» **WORK ITEM**: Each line below from the "Viewport: 2048px width, 1168px height." line through the "the wrench tools" line, those two included, must be restated word for word; the pictures must not be.

» **SOURCE RECORDS**:
§ §

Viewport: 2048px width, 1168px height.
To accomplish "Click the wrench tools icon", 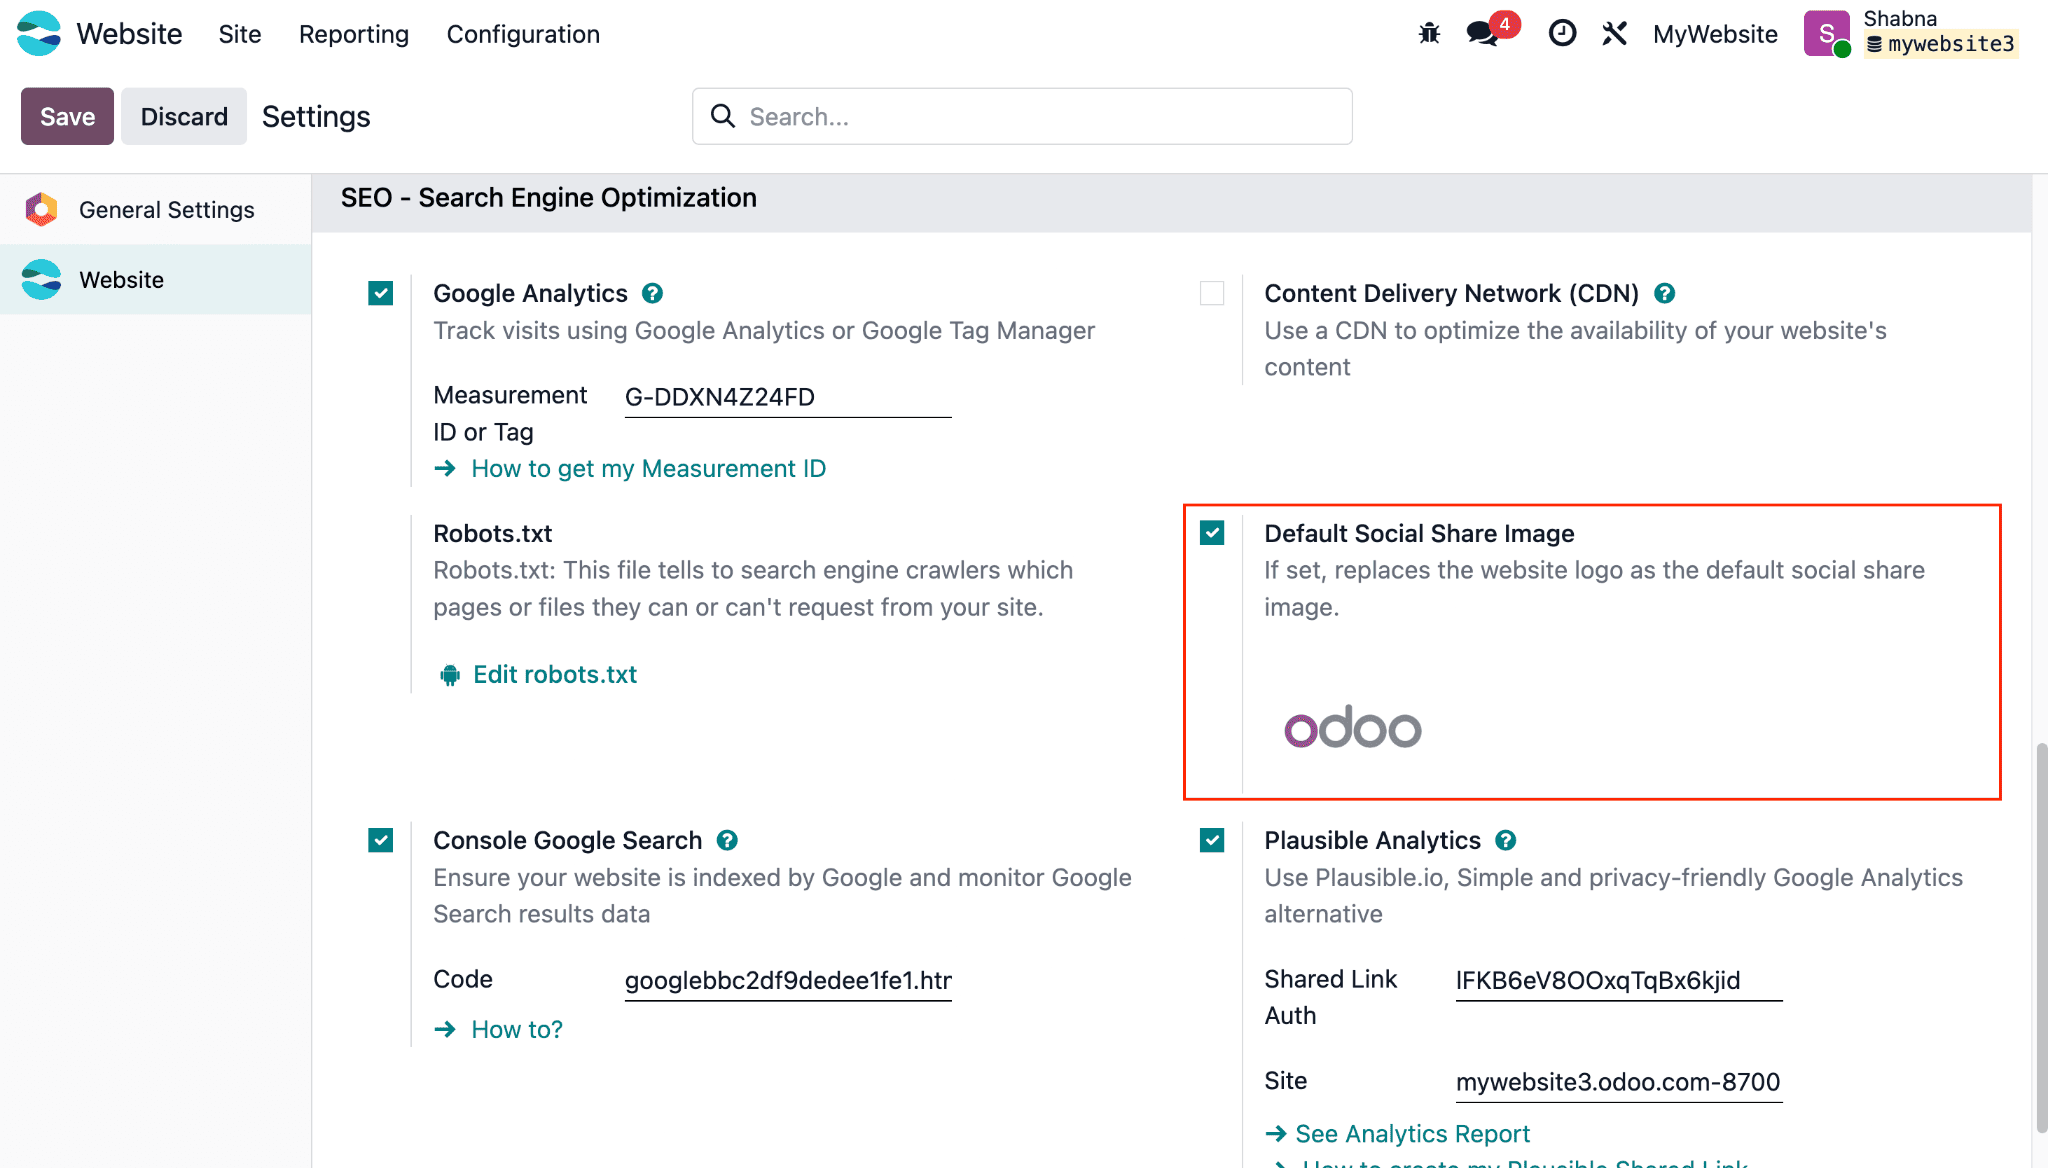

§ §

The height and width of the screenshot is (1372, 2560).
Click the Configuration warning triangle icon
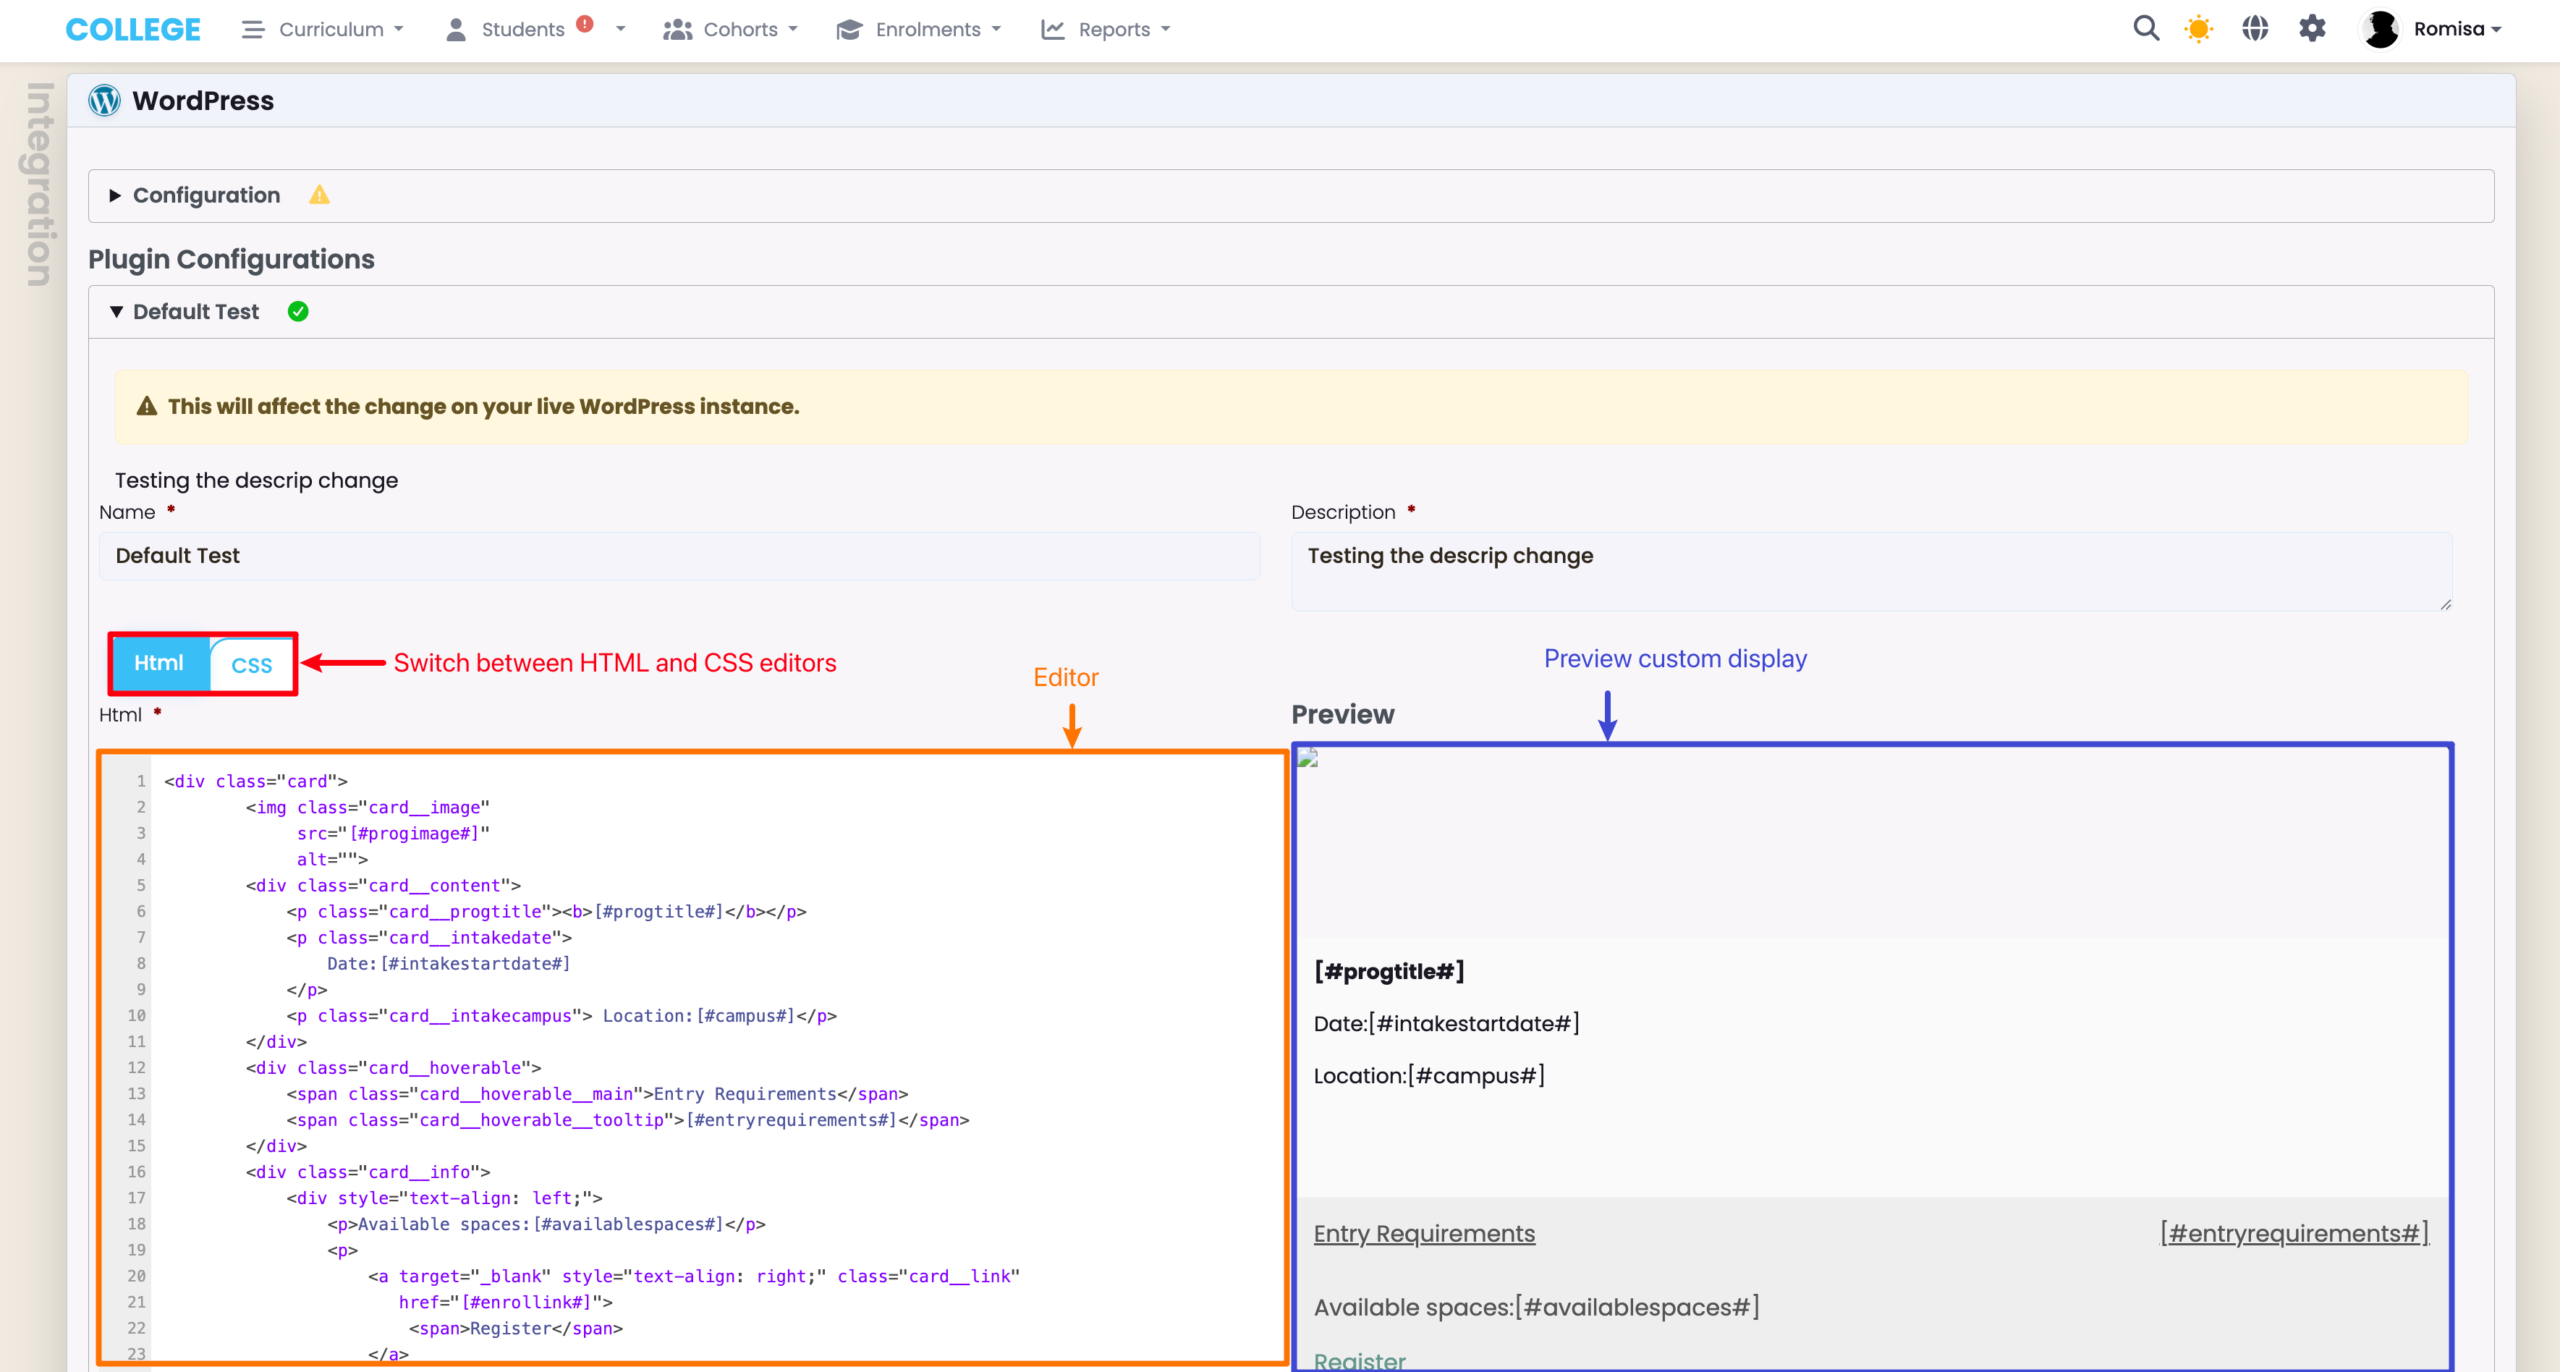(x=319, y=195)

§ §

» **RESULT**:
Viewport: 2048px width, 1168px height.
To accomplish "Click the wrench tools icon", 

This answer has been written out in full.